*AIM OF THE EXERCISE*
Starting at the line that contains "Screen dimensions: 732x551" and stopping at the line that contains "The image size is (639, 449).", restate each line of the records below exactly. Omit the pictures.

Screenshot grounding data
== Segment start ==

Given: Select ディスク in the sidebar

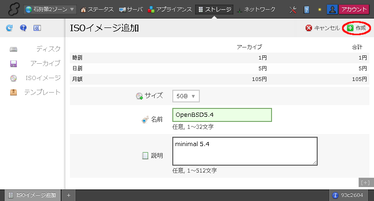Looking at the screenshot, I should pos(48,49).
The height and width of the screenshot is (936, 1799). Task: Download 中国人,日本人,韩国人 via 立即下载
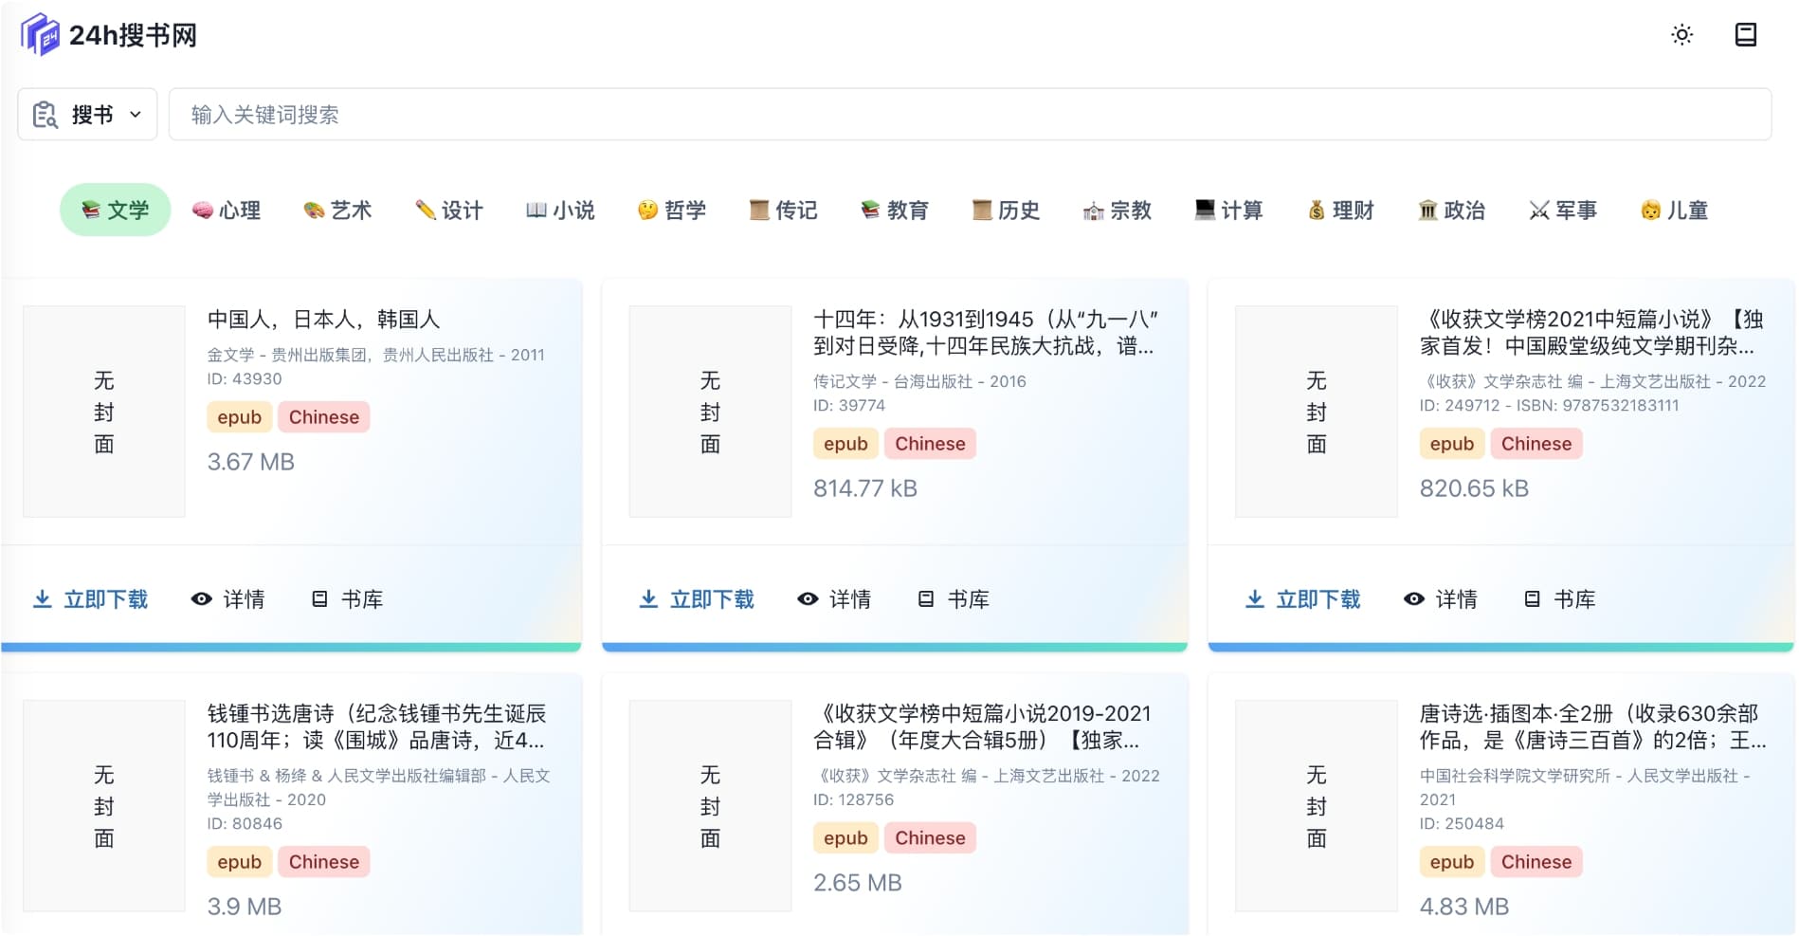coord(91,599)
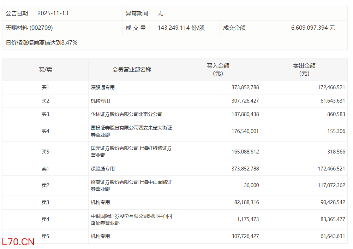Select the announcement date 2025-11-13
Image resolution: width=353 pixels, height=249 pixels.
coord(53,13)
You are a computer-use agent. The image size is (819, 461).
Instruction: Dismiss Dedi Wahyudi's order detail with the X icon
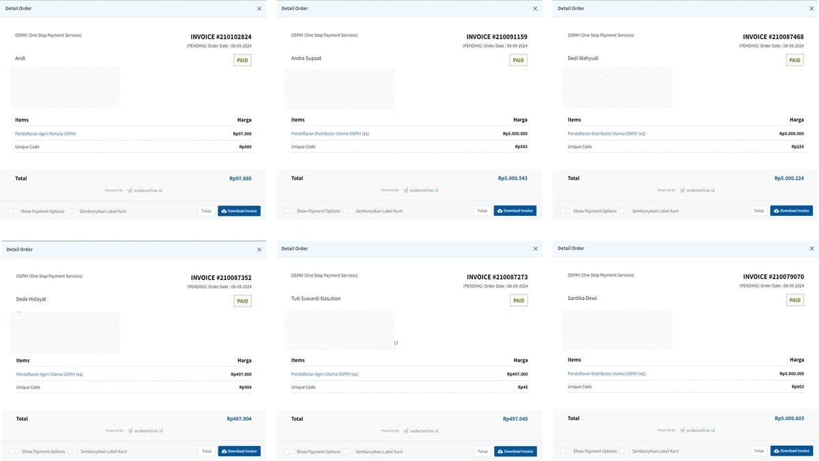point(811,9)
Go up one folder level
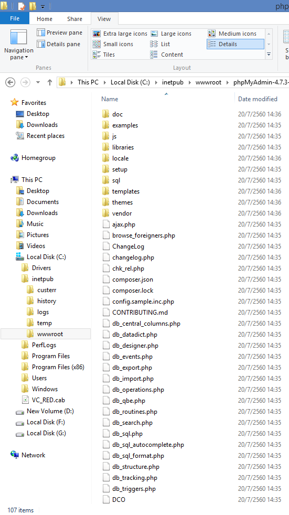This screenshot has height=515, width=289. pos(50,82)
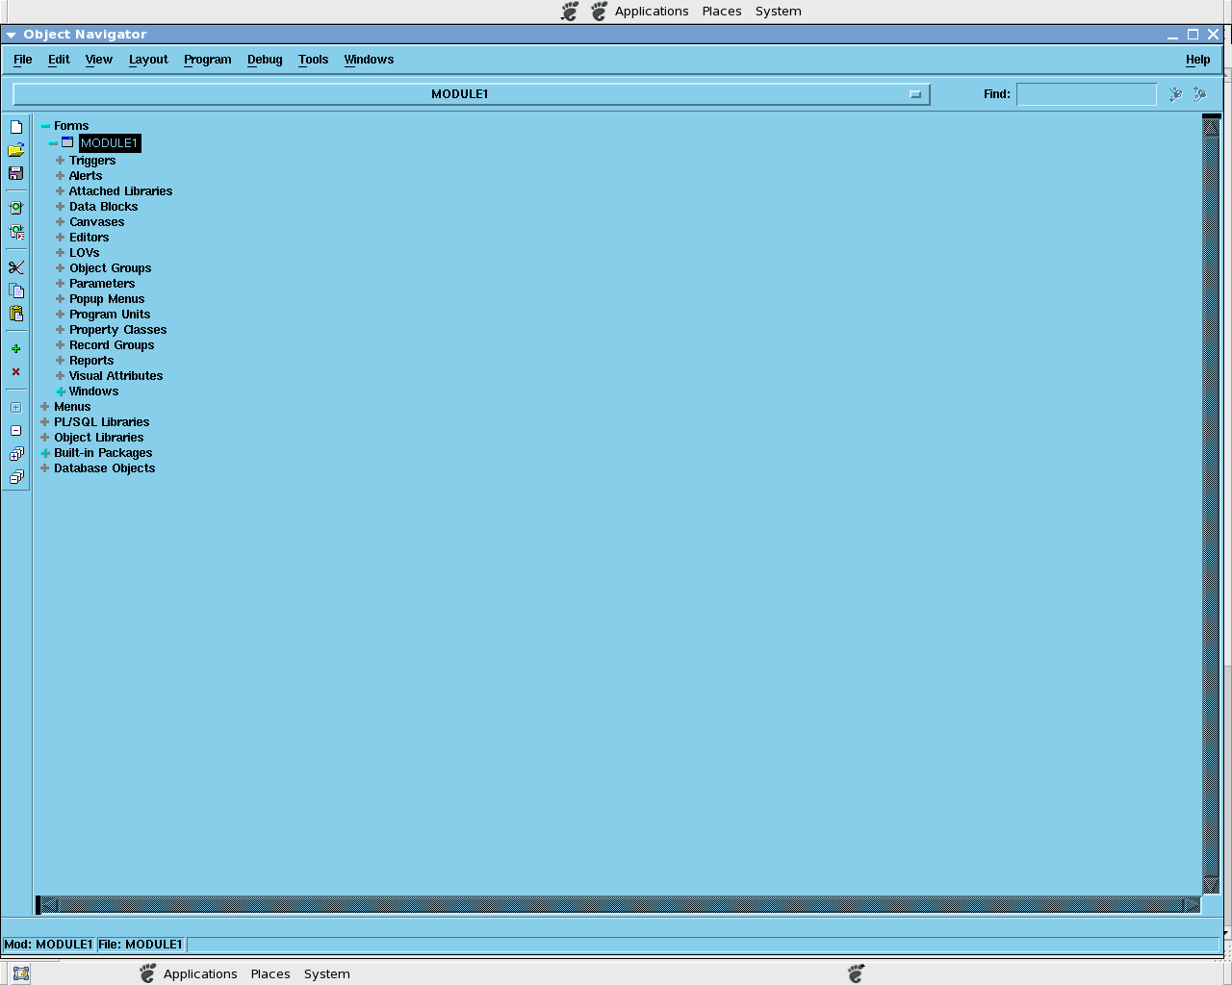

== Segment end ==
== Segment start ==

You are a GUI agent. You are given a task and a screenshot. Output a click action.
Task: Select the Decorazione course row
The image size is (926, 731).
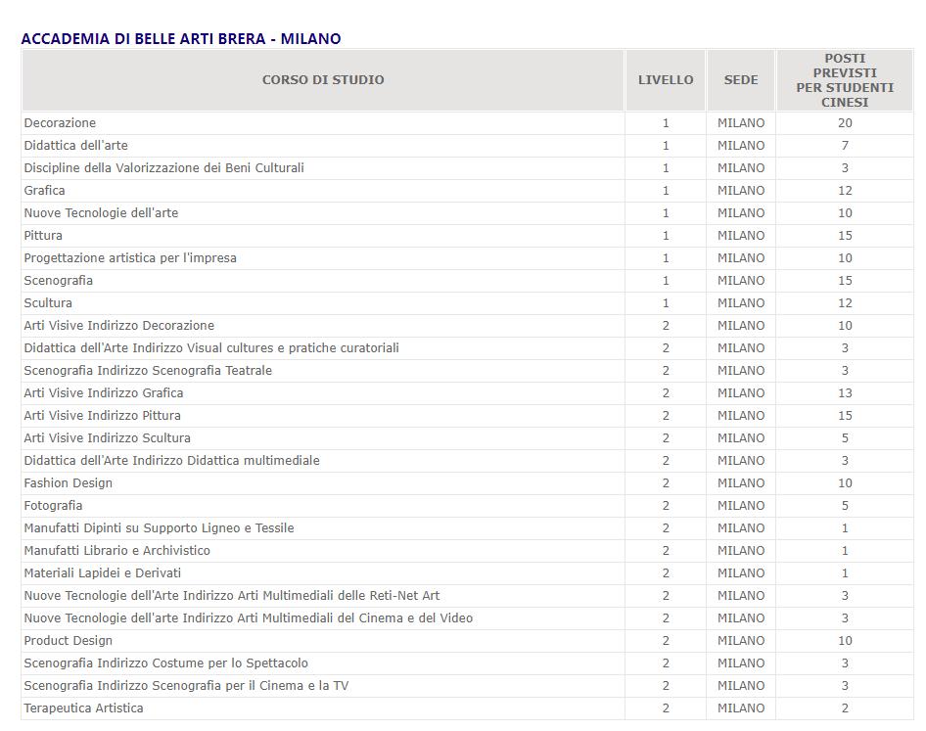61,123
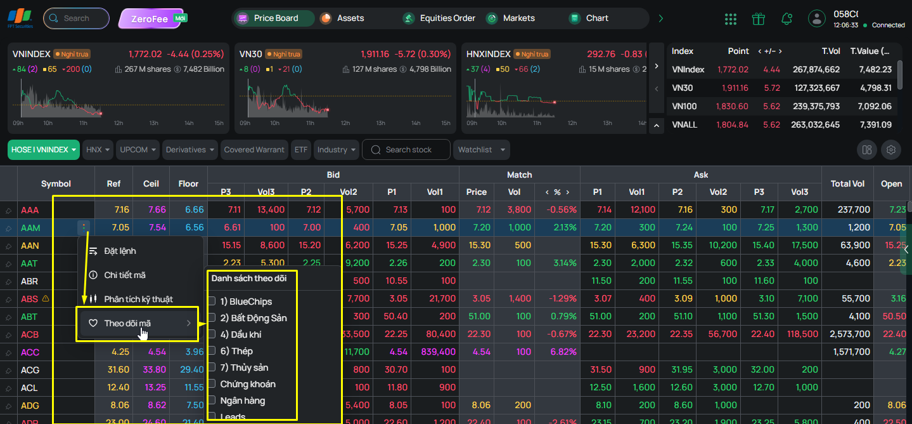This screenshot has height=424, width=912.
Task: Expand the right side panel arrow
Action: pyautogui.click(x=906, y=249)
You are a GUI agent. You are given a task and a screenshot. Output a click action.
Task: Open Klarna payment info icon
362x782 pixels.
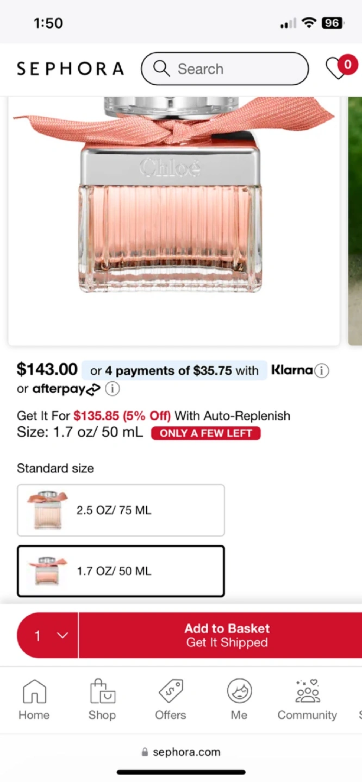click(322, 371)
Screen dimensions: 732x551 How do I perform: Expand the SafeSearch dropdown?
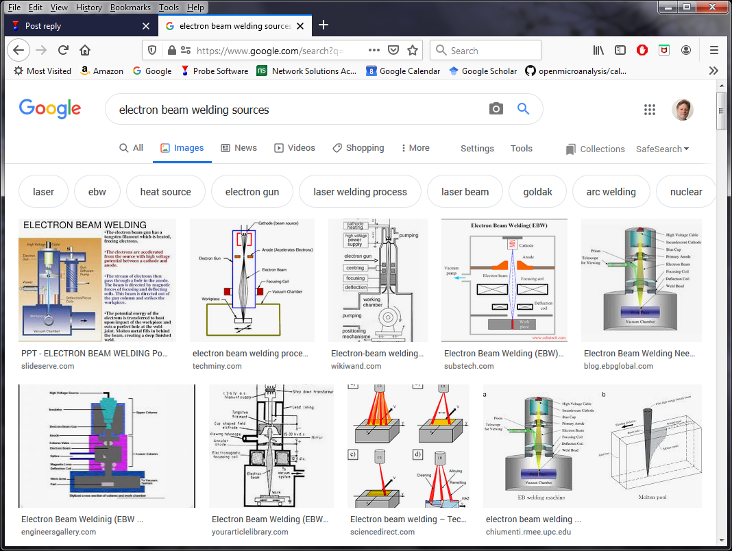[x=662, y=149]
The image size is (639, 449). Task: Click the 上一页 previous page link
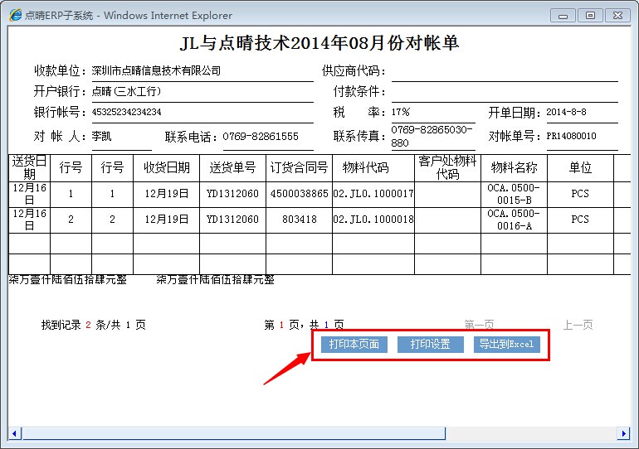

== Segment end ==

*COMPLETED TASK*
Screen dimensions: 732x551 How do I perform: Expand the SafeSearch dropdown?
[x=662, y=149]
The image size is (639, 449). Task: Click the 上一页 previous page link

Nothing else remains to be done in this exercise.